Support Questions

Find answers, ask questions, and share your expertise
Announcements
Celebrating as our community reaches 100,000 members! Thank you!

NameNode can not be started

avatar
Super Collaborator

In hdp sandbox, I got the following error in name node log, and name node can not be started

2015-12-21 12:51:27,924 INFO  common.Storage (Storage.java:tryLock(715)) - Lock on /hadoop/hdfs/namenode/in_use.lock acquired by nodename 2311@sandbox.hortonworks.com
2015-12-21 12:51:28,120 INFO  namenode.FileJournalManager (FileJournalManager.java:recoverUnfinalizedSegments(362)) - Recovering unfinalized segments in /hadoop/hdfs/namenode/current
2015-12-21 12:51:28,175 ERROR namenode.FSImage (FSImage.java:loadFSImage(679)) - Failed to load image from FSImageFile(file=/hadoop/hdfs/namenode/current/fsimage_0000000000000006843, cpktTxId=0000000000000006843)
java.io.IOException: Premature EOF from inputStream
        at org.apache.hadoop.io.IOUtils.readFully(IOUtils.java:201)
        at org.apache.hadoop.hdfs.server.namenode.FSImageFormat$LoaderDelegator.load(FSImageFormat.java:221)
        at org.apache.hadoop.hdfs.server.namenode.FSImage.loadFSImage(FSImage.java:957)
        at org.apache.hadoop.hdfs.server.namenode.FSImage.loadFSImage(FSImage.java:941)
        at org.apache.hadoop.hdfs.server.namenode.FSImage.loadFSImageFile(FSImage.java:740)
        at org.apache.hadoop.hdfs.server.namenode.FSImage.loadFSImage(FSImage.java:676)
        at org.apache.hadoop.hdfs.server.namenode.FSImage.recoverTransitionRead(FSImage.java:294)
        at org.apache.hadoop.hdfs.server.namenode.FSNamesystem.loadFSImage(FSNamesystem.java:976)
        at org.apache.hadoop.hdfs.server.namenode.FSNamesystem.loadFromDisk(FSNamesystem.java:681)
        at org.apache.hadoop.hdfs.server.namenode.NameNode.loadNamesystem(NameNode.java:607)
        at org.apache.hadoop.hdfs.server.namenode.NameNode.initialize(NameNode.java:667)
        at org.apache.hadoop.hdfs.server.namenode.NameNode.<init>(NameNode.java:896)
        at org.apache.hadoop.hdfs.server.namenode.NameNode.<init>(NameNode.java:880)
        at org.apache.hadoop.hdfs.server.namenode.NameNode.createNameNode(NameNode.java:1586)
        at org.apache.hadoop.hdfs.server.namenode.NameNode.main(NameNode.java:1652)
2015-12-21 12:51:28,223 WARN  namenode.FSNamesystem (FSNamesystem.java:loadFromDisk(683)) - Encountered exception loading fsimage
4 REPLIES 4

avatar
Master Mentor
@jzhang

See this

ERROR namenode.FSImage(FSImage.java:loadFSImage(679))-Failed to load image fromFSImageFile(file=/hadoop/hdfs/namenode/current/fsimage_0000000000000006843, cpktTxId=0000000000000006843)

It looks like that there was abnormal crash caused the loss or file creation issue.

If there is no data in the sandbox and you don't see the above file and there is backup then you can try to format the namenode or import new sandbox image

hadoop namenode -format **It can cause the data loss**

avatar
Expert Contributor

Hi @jzhang can you describe what you were doing with the Sandbox that lead to this behavior?

avatar
New Contributor

Check the size of the file if it is zero bytes then it means there is some corruption with that particular FSImage file.

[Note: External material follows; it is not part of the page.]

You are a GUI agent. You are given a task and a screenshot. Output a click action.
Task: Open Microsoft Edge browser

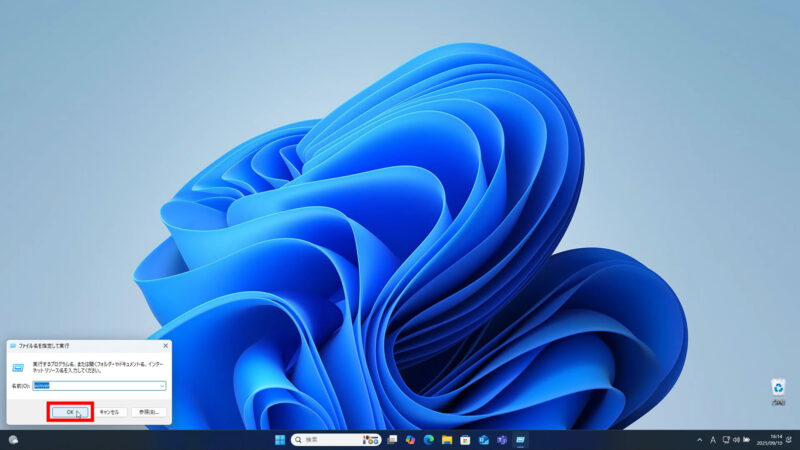pyautogui.click(x=428, y=440)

Instead of formatting the namenode which will result in complete data loss, you can just manually remove the FSImage file and then start your namenode with minimal damage to your cluster.

avatar
Master Guru
@jzhang

Please check if your secondary namenode has latest checkpoint? if yes then try to restore fsimage from latest checkpoint.

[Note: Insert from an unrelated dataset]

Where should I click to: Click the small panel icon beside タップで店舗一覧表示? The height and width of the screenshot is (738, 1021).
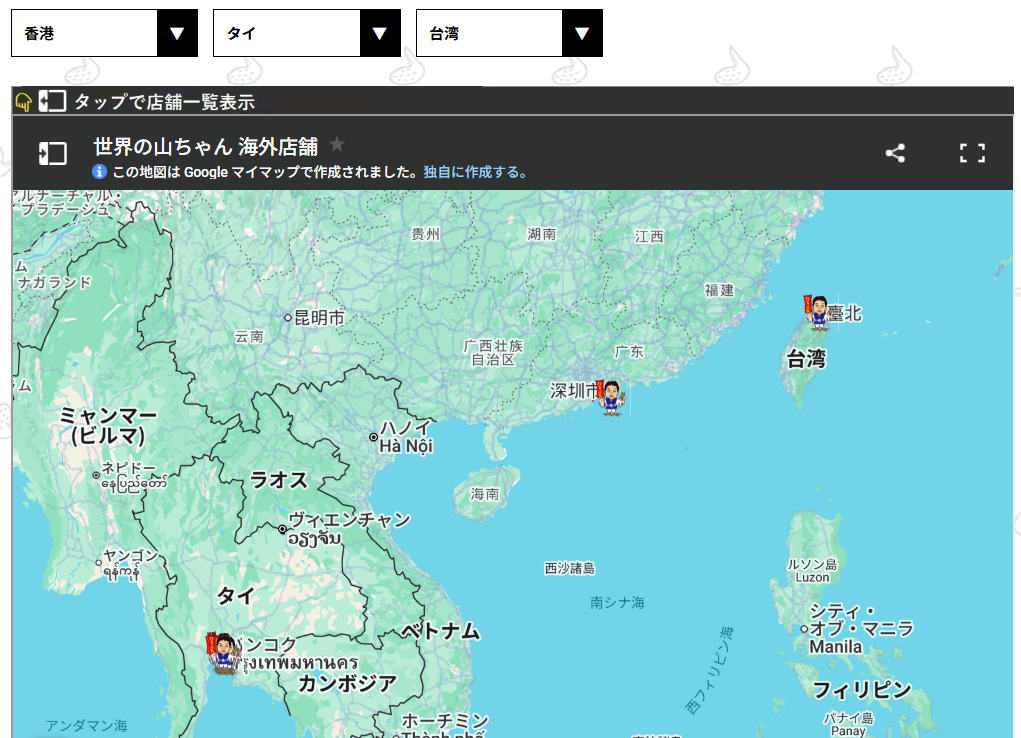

If you have latest checkpoint from secondary NN

#########

1. Create dfs.name.dir on your new NameNode (it must be empty)

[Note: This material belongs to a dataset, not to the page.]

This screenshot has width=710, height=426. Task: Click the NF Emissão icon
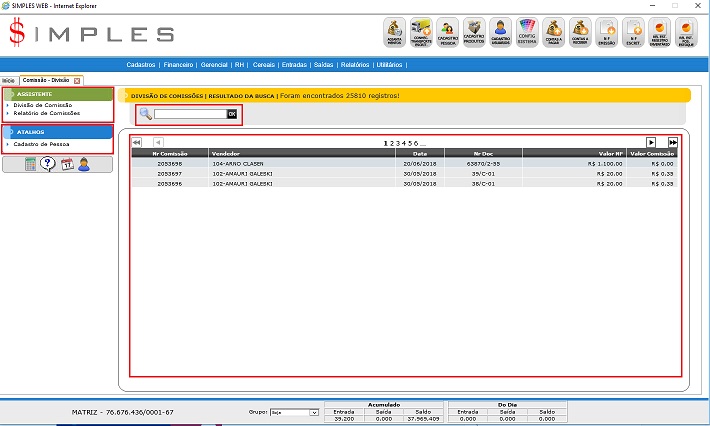pos(606,33)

2. Make sure fs.checkpoint.dir is pointed at your last known good copy

3. Start the NameNode with the -importCheckpoint option

4. The NameNode will verify that the files in fs.checkpoint.dir are consistent and create a new copy of the FsImage and EditLog in dfs.name.dir.

Your NameNode should start functioning again and will exit safemode once the appropriate number of blocks have been reported. The NameNode will not alter the files in fs.checkpoint.dir.